Bob Carpenter and I have been talking about implementation of the Laplace approximation (based on mode and curvature of the log posterior density on the unconstrained scale) in Stan. As usual, there are lots of details that I don’t think about until the work is mostly done, and then lots more details that I never think about at all. As a public service, Bob prepared this summary.
Before going on, let me explain that the Laplace approximation is an old idea and a simple idea. Here are some advantages, limitations, and challenges of implementing Laplace:
Advantages of Laplace:
– Relatively cheap to compute, given that we already have a mode-finder in Stan.
– Easy to understand, use, and communicate.
– Works reasonably well in many examples (wherever the posterior can be well approximated by a normal distribution).
– Easy to take draws from the normal approximation, also easy to compute importance ratios and use Pareto-smoothed importance sampling.
Limitations of Laplace:
– Sometimes the normal approx is pretty bad (funnels, multimodal distributions, long tails).
– Sometimes the joint mode is useless or does not even exist (funnels, etc.), in which case the model itself would need to be altered in some way to get a stable mode.
These last two points are kind of obvious, in that the Laplace approximation is hundreds of years old and was the standard approach for Bayesian computation all the way through the 1980s, so if it really did the job, we wouldn’t need Stan at all.

SET PROBLEM 1:
Reproduce the passage on the Laplace approximation starting at "Before going on, let" and ending at "distributions, long tails).".
SET PROBLEM 2:
Summarize the passage on the Laplace approximation in two sentences.
Work only from the passage on the Laplace approximation, not from the material.

RECORDED INFORMATION:
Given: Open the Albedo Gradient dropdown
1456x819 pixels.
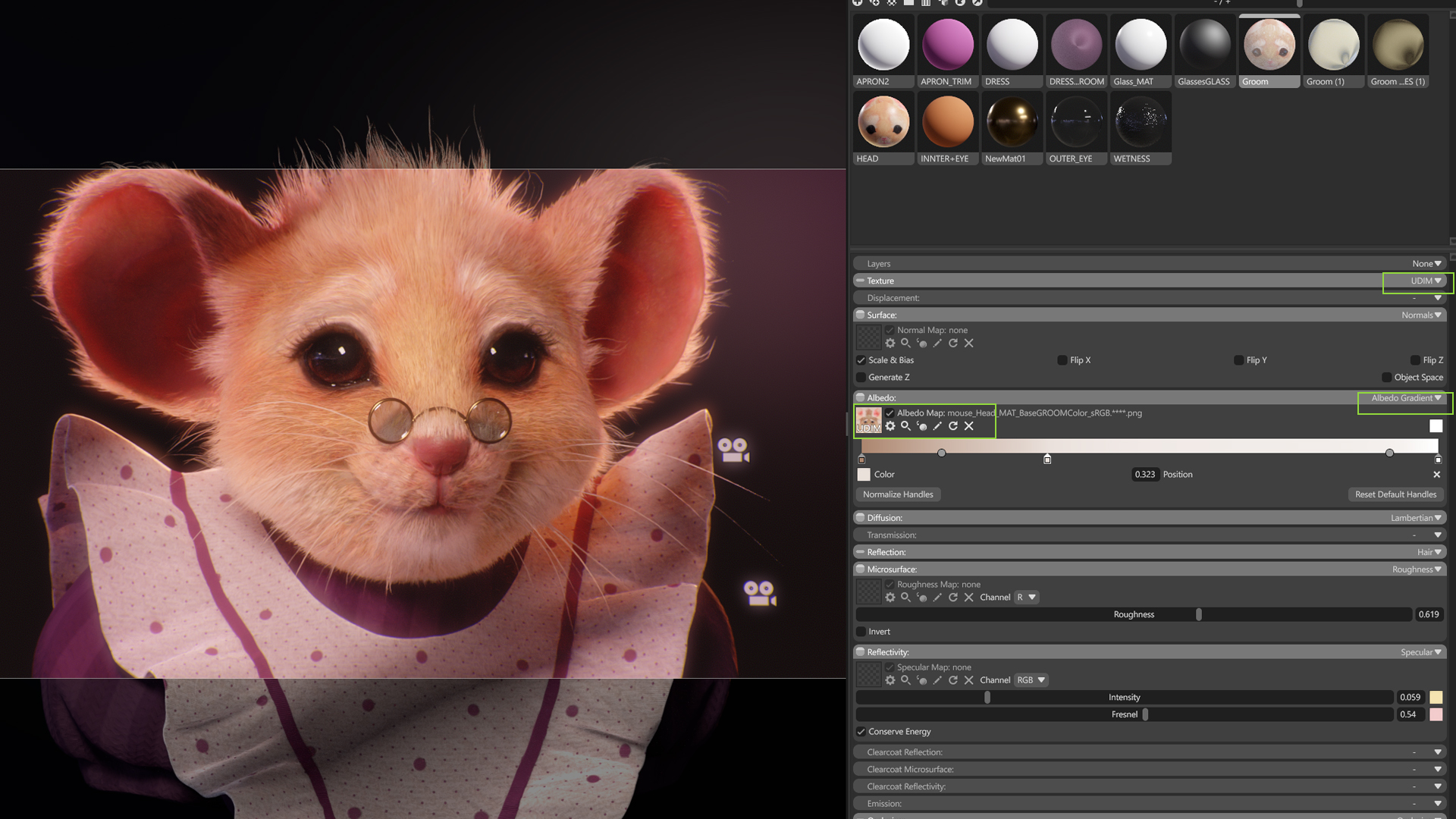Looking at the screenshot, I should click(x=1405, y=398).
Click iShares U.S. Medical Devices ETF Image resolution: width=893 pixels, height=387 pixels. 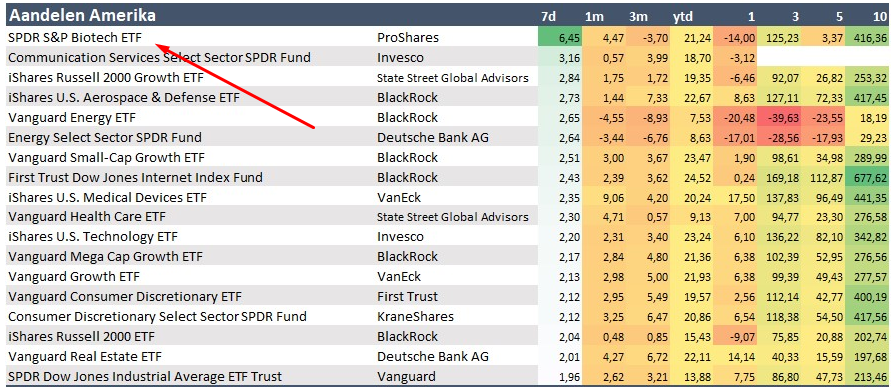point(108,197)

COMPLETE OUTPUT 1:
Before going on, let me explain that the Laplace approximation is an old idea and a simple idea. Here are some advantages, limitations, and challenges of implementing Laplace:
Advantages of Laplace:
– Relatively cheap to compute, given that we already have a mode-finder in Stan.
– Easy to understand, use, and communicate.
– Works reasonably well in many examples (wherever the posterior can be well approximated by a normal distribution).
– Easy to take draws from the normal approximation, also easy to compute importance ratios and use Pareto-smoothed importance sampling.
Limitations of Laplace:
– Sometimes the normal approx is pretty bad (funnels, multimodal distributions, long tails).

COMPLETE OUTPUT 2:
The Laplace approximation is an old, simple method based on the mode and curvature of the log posterior density, and it is being implemented in Stan. It is cheap to compute with Stan's existing mode-finder, easy to understand, and works reasonably well when the posterior is close to normal, but it can fail badly for funnels, multimodal distributions, or long tails, or when the joint mode is useless or does not exist.